Print the listing below verbatim, starting at the line containing "You are a computer-use" and ending at the line containing "Screen dimensions: 1400x845", with both of those lines included. Leave the pictures out of your answer.

EXERCISE MATERIALS →

◆ ◆ ◆ ◆ ◆

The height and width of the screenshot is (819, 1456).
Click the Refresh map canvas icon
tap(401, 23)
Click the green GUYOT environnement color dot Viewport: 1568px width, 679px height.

◆ ◆ ◆ ◆ ◆

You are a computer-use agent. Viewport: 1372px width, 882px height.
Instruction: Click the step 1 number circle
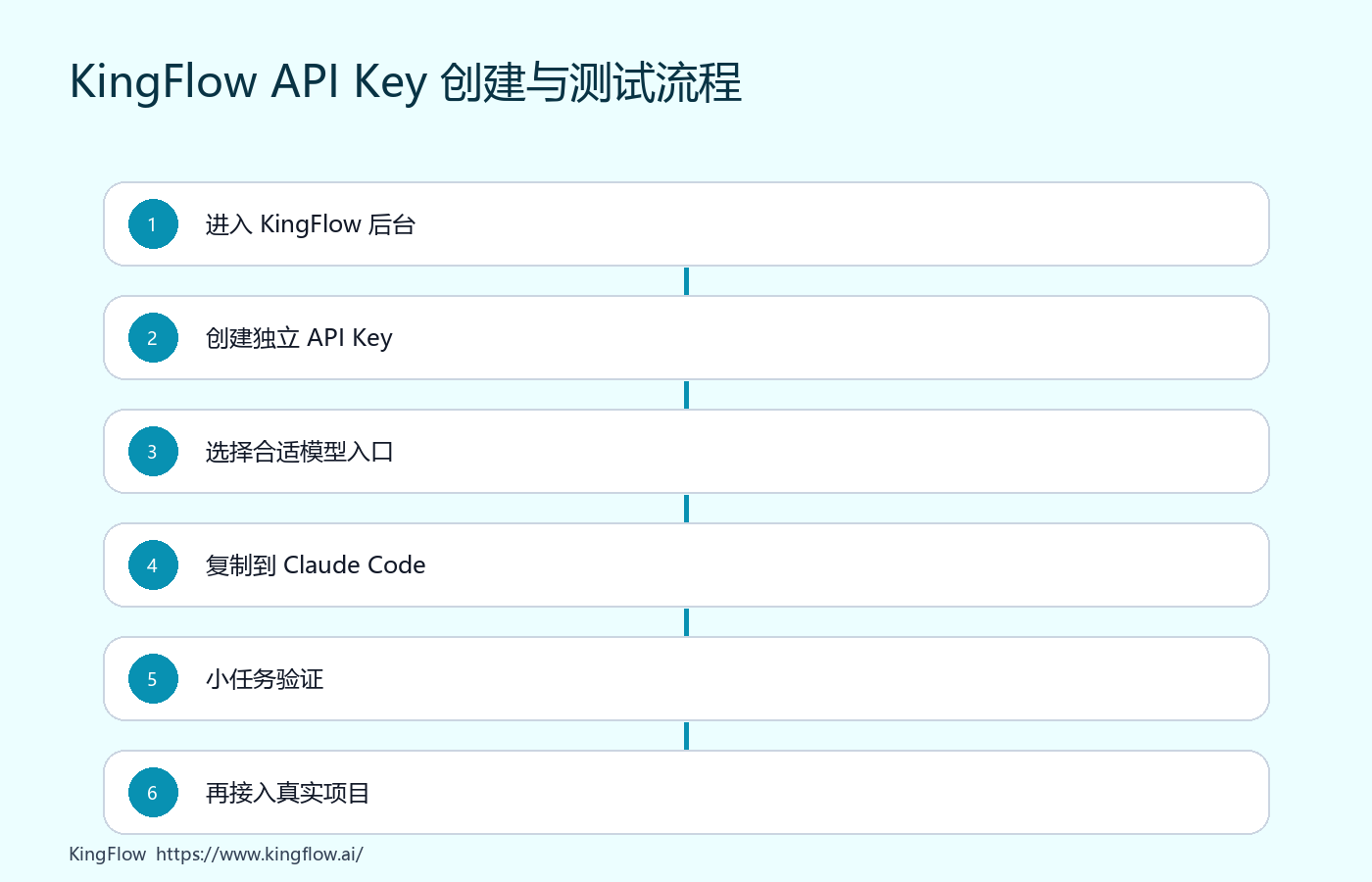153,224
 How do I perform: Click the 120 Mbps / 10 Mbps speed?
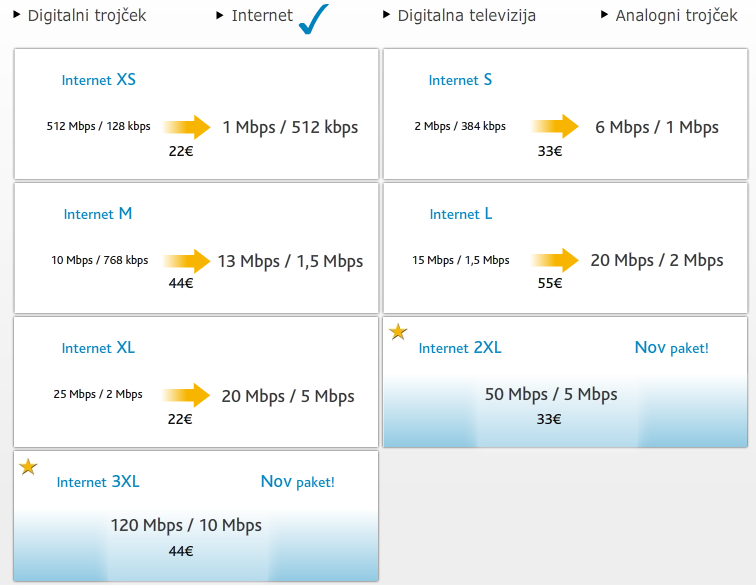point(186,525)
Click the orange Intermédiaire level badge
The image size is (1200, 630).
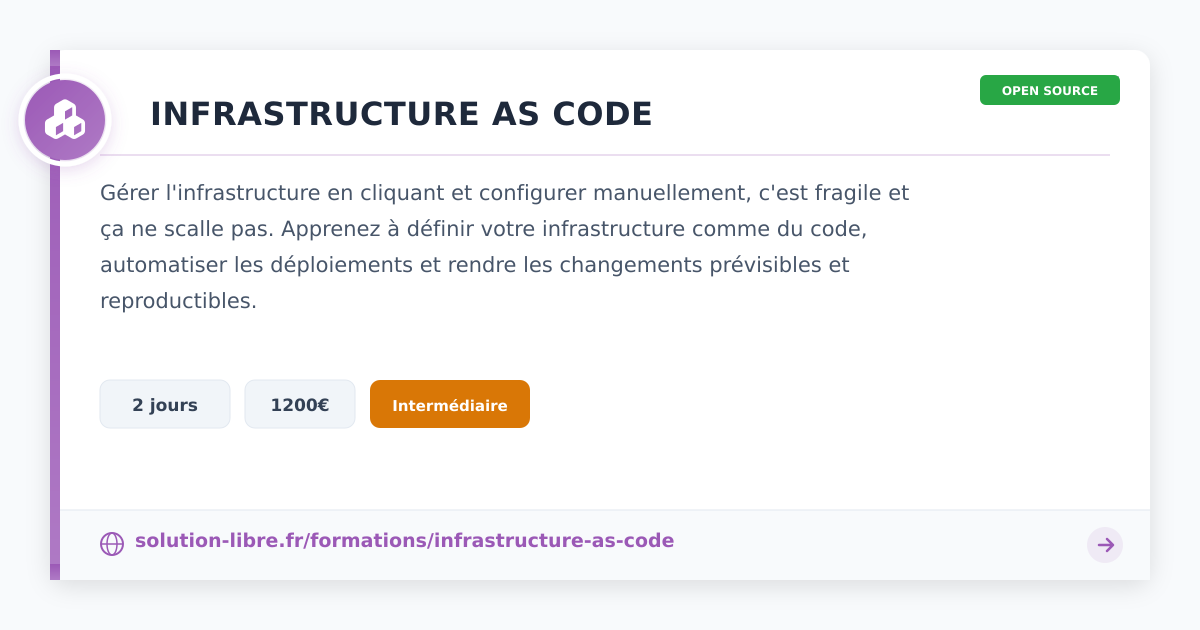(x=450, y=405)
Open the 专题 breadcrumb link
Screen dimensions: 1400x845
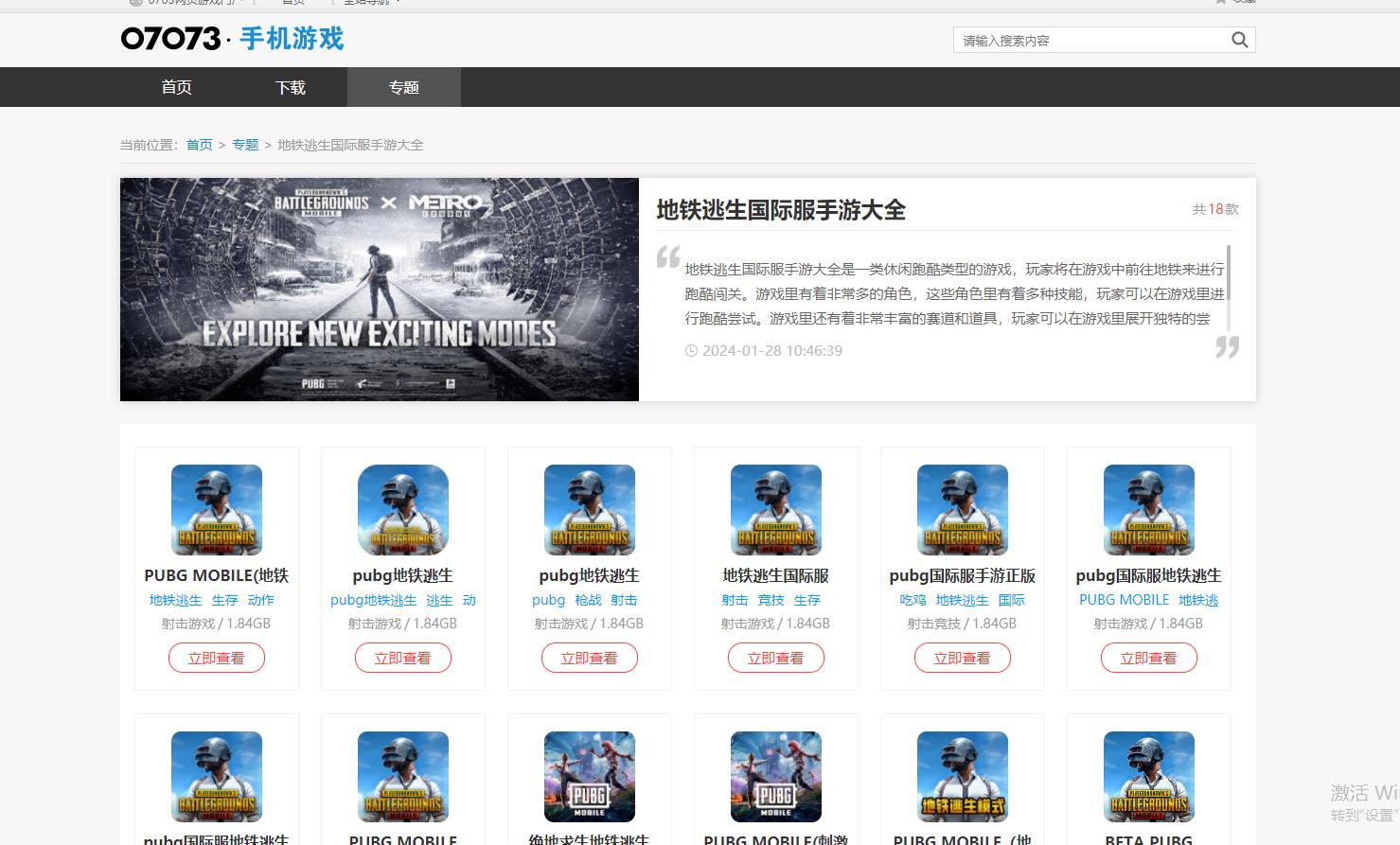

◆ ◆ ◆ ◆ ◆

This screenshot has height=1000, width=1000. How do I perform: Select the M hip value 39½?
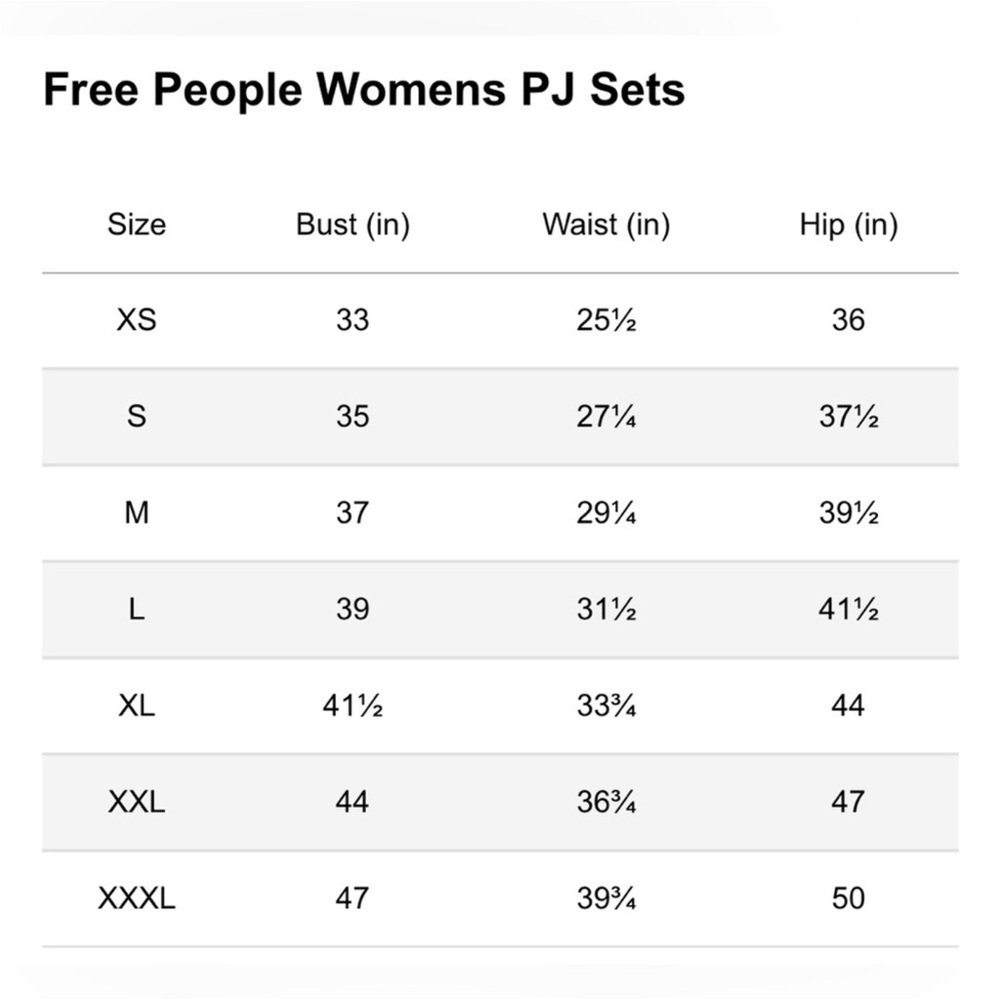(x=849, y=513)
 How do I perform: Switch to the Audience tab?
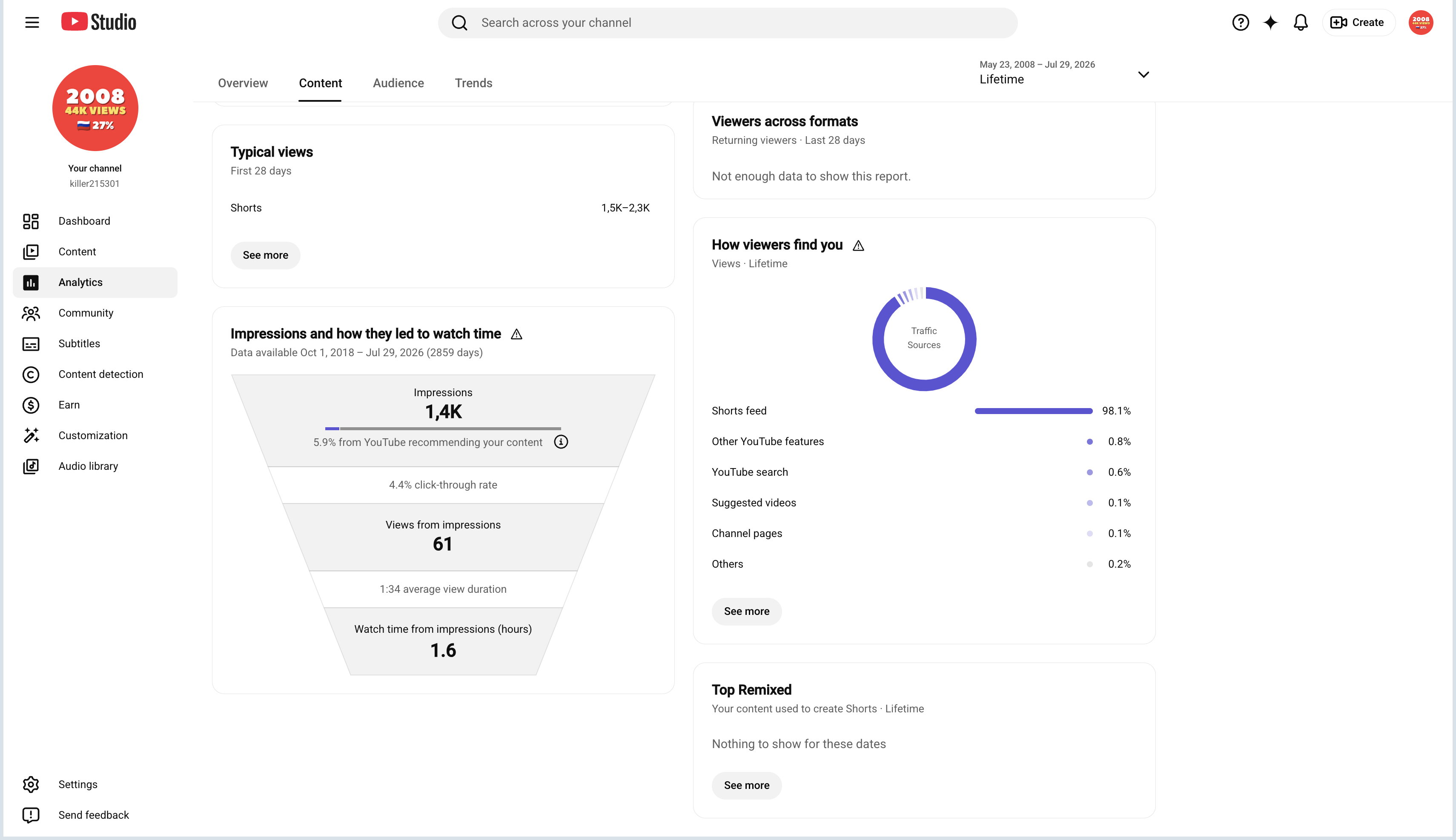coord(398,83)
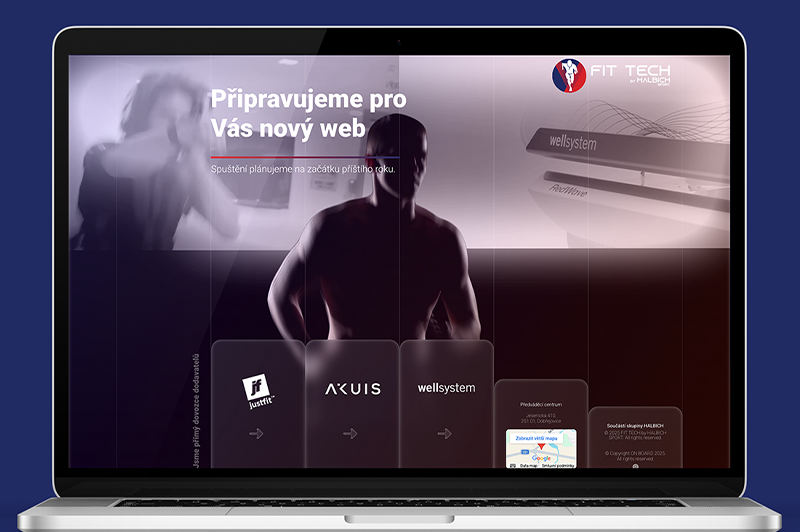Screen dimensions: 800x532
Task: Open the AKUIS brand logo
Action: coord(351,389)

◆ ◆ ◆ ◆ ◆

RESULT OF THIS TASK →
You are a computer-use agent. Viewport: 1372px width, 882px height.
Instruction: Click the step 1 number circle
153,224
 How do I perform: Click the 120 Mbps / 10 Mbps speed?
point(186,525)
Click the orange Intermédiaire level badge
The image size is (1200, 630).
(x=450, y=405)
Open the 专题 breadcrumb link
Screen dimensions: 1400x845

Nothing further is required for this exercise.